Even in civilised Egypt there is much to be done in this direction, and an ample field is open to the poultry farmer to improve the quality of the fowl, with success attending him if he will be content to go watchfully to work and make his experiments upon a sound basis, without being too ready to look with contempt upon the experience-taught native ways.
One thing is worthy of remark for the benefit of the would-be poultry farmer, and that is in connection with the marketing, for it is almost a rule that no one in Egypt buys a dead fowl. In Western Europe, of course, the common practice is to send the fatted chickens for sale plucked and neatly trussed. In Egypt it is different, from the fear lest it should have died from natural causes. The result of this style of vendition is the repellent way in which poultry are hawked about the streets of the town, raising feelings for the need of more prevention-of-cruelty-to-animals establishments, though it would be hard work to interfere with a custom which has a good deal of reason on its side, for, waiving the possibilities of purchasing a bird that may have been killed by accident, or possibly have died from disease, climatic reasons must be taken into consideration. Egypt is at times intensely hot, and, whatever may be the fancies of epicures in connection with game, the gourmet has yet to be found with a preference for having his chickens “high.”

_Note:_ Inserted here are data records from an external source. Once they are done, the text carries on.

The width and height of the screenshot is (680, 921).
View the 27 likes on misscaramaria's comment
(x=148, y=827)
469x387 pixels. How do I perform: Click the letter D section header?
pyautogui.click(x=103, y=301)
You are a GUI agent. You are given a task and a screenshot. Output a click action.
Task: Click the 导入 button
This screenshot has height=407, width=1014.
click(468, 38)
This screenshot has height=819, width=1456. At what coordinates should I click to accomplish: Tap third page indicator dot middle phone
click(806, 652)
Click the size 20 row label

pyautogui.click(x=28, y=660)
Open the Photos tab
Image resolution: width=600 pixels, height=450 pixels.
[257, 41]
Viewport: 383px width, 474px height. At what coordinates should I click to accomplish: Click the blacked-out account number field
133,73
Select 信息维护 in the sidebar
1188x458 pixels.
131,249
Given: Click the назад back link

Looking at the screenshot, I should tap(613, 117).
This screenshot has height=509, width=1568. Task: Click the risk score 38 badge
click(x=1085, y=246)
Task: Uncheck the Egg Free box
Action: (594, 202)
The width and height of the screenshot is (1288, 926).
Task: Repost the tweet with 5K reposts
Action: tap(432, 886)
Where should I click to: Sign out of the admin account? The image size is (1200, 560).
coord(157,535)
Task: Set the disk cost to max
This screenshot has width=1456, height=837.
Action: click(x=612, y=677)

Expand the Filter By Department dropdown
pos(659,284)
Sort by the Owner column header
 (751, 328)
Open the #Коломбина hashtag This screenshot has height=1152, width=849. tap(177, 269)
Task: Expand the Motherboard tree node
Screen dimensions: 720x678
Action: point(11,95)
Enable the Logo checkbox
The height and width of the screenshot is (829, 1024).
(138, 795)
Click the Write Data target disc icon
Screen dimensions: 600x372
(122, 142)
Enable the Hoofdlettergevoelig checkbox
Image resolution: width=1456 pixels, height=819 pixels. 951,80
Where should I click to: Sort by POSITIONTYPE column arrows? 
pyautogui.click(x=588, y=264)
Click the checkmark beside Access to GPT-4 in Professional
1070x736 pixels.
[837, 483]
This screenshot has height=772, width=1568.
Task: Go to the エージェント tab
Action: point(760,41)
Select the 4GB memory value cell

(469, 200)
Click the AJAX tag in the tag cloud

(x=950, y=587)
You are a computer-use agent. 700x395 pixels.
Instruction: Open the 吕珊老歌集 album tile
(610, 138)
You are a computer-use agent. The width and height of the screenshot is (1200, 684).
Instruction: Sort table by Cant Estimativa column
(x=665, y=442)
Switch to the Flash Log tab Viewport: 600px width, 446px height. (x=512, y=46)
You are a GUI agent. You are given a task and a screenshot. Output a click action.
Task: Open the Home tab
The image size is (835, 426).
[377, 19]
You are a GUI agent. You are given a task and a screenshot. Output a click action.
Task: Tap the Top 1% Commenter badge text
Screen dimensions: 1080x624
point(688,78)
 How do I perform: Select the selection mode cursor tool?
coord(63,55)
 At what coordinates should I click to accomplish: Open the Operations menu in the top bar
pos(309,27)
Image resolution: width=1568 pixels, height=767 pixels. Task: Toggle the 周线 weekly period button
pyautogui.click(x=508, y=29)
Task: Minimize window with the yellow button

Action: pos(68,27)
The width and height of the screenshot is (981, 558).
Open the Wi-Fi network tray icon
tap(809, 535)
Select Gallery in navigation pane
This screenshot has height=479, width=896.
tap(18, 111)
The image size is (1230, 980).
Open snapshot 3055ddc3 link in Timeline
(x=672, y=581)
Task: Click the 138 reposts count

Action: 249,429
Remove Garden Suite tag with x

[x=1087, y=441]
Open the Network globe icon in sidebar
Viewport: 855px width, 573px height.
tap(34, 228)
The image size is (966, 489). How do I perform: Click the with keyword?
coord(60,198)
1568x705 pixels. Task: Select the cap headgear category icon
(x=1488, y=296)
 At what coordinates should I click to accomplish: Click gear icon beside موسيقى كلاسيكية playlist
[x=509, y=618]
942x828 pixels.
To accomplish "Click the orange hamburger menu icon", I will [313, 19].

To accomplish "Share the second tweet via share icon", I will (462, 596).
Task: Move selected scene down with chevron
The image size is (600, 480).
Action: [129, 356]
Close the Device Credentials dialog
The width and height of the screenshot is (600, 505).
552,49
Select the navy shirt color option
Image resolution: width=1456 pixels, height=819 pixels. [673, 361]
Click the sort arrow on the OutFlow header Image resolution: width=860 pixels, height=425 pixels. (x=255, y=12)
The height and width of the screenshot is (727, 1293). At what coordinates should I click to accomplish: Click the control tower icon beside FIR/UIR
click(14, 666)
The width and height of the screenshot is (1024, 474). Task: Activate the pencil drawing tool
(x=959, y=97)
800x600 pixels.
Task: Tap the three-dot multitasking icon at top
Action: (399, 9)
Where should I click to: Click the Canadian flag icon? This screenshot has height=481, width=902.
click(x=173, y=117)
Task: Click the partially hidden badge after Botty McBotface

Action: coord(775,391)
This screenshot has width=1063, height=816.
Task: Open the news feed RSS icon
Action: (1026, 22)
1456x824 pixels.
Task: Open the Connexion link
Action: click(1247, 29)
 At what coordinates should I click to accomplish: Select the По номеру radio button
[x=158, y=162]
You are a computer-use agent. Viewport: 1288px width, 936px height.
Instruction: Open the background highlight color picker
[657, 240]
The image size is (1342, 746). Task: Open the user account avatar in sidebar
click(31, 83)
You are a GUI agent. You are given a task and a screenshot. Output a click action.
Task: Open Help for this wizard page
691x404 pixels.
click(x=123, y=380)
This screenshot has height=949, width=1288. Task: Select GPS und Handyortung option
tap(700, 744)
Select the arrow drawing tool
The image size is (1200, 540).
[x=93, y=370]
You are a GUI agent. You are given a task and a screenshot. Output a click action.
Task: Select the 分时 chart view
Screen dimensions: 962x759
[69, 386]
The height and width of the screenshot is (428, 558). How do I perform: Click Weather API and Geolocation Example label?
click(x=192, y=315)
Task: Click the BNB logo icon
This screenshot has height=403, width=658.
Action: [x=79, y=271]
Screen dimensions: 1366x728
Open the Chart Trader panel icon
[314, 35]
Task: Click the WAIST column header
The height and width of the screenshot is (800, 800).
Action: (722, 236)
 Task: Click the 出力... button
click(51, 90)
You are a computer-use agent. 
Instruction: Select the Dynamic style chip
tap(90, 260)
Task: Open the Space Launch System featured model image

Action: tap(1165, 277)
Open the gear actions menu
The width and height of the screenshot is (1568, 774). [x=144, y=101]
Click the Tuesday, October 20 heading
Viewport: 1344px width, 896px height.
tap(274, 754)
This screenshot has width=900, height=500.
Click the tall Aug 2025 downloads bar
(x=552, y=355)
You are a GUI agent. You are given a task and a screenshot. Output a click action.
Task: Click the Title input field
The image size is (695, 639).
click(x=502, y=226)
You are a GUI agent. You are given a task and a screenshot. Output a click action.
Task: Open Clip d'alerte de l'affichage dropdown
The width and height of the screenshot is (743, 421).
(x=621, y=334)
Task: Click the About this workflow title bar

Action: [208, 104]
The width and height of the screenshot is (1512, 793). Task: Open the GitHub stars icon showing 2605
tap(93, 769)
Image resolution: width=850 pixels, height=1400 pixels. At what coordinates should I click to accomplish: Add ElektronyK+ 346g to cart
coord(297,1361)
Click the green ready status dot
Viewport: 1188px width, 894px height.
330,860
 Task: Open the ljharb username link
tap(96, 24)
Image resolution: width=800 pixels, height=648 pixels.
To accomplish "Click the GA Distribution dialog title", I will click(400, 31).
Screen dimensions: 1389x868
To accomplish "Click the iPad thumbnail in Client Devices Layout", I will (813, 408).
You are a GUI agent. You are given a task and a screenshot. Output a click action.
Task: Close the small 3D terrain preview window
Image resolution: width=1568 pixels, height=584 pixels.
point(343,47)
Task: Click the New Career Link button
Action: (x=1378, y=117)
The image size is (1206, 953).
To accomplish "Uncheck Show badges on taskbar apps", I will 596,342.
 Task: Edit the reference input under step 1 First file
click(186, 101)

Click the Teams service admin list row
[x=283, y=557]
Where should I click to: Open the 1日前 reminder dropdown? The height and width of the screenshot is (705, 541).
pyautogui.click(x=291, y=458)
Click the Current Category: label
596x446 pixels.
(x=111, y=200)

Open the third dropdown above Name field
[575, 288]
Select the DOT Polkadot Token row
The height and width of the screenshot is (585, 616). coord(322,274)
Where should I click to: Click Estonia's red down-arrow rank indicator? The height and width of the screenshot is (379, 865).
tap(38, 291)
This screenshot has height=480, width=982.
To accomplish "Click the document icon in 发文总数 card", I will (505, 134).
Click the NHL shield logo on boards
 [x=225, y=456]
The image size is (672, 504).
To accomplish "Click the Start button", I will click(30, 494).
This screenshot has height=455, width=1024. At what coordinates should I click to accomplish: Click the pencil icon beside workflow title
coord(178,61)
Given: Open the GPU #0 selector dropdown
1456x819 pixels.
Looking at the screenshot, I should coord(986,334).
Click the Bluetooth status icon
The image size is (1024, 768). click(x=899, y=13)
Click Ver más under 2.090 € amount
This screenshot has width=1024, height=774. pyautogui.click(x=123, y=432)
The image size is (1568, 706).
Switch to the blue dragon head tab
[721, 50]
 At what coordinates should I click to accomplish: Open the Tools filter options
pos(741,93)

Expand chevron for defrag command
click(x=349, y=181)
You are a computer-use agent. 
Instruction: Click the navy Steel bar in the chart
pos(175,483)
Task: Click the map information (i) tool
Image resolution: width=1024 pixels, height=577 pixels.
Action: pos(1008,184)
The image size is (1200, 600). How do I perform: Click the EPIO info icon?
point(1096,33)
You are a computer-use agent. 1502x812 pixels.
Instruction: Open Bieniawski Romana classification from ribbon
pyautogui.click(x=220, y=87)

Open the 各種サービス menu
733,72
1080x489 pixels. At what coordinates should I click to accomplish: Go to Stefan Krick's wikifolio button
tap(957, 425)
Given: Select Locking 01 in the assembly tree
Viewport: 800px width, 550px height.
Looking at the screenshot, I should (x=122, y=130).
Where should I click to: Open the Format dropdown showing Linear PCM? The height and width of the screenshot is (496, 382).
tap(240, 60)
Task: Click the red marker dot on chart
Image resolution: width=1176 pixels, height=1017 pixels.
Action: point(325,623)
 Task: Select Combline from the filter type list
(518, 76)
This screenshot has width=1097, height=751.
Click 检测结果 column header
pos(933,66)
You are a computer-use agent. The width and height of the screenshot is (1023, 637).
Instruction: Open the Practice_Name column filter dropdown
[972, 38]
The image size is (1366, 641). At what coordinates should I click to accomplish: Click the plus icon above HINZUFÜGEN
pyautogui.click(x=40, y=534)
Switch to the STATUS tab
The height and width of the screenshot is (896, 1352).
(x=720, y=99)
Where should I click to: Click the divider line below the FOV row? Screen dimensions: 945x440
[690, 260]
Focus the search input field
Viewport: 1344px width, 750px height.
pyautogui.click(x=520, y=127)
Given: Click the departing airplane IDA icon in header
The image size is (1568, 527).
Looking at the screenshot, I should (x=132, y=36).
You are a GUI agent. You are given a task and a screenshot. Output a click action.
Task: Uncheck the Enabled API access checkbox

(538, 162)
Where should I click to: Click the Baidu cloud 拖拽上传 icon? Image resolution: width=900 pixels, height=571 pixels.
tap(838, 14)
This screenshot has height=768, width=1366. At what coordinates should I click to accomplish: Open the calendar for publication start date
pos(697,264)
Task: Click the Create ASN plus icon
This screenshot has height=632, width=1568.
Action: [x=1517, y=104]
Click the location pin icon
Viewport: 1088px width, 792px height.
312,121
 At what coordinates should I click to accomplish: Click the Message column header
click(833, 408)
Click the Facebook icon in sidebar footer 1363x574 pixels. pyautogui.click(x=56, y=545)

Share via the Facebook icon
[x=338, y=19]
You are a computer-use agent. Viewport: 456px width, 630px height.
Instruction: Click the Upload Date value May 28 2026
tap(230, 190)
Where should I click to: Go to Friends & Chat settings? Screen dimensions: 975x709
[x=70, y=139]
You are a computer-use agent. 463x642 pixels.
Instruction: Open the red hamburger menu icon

Still, as aforesaid, there is something repellent in the way in which the doomed birds are treated. In England a Prevention officer soon summons the huckster who overcrowds his poultry in a crate and does not supply them with food or water; but in Egypt it is one of the common objects of the streets to see a bunch of fowls tied together by the legs and swinging from the vendor’s hand, wearily curving up their necks so as to get their heads in the normal position, while every now and then a case may be found where the seller finds that he requires refreshment and callously throws his load upon the ground, while in Eastern fashion he takes his seat at a café to sip his cup and smoke a cigarette.